-- Opening Marker --

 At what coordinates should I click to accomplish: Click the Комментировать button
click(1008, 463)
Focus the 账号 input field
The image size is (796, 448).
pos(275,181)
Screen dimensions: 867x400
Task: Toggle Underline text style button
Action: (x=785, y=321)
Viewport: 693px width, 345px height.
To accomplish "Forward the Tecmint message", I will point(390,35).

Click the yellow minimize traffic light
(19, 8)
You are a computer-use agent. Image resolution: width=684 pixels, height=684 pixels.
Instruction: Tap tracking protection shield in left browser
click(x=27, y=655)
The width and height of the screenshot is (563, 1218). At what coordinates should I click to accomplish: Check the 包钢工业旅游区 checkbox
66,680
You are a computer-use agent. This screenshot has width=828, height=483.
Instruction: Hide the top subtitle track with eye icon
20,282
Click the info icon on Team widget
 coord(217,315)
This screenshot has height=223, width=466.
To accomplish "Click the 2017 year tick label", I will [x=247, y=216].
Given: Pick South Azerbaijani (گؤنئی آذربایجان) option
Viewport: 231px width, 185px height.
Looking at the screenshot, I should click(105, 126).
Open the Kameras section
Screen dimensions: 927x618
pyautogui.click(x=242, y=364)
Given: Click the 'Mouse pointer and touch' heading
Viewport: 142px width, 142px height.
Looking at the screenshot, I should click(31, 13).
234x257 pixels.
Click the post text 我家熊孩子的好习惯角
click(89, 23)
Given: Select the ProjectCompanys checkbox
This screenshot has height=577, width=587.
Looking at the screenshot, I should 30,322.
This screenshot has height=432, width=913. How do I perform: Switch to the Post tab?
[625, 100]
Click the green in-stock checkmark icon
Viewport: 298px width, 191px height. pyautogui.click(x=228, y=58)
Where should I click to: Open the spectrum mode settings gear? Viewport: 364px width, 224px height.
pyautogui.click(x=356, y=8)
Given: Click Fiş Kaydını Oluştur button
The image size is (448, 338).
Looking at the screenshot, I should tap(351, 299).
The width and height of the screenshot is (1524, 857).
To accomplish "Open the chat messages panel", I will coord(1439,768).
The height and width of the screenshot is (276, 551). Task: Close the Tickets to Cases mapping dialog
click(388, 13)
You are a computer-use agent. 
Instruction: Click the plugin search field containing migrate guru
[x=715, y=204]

-- Closing Marker --

* REQUIREMENT *
Every line of the records above where the string "agent" is found should be copied.

* RESULT FOR THIS EXERCISE *
You are a computer-use agent. Image resolution: width=684 pixels, height=684 pixels.
You are a computer-use agent. This screenshot has width=828, height=483.
You are a computer-use agent. 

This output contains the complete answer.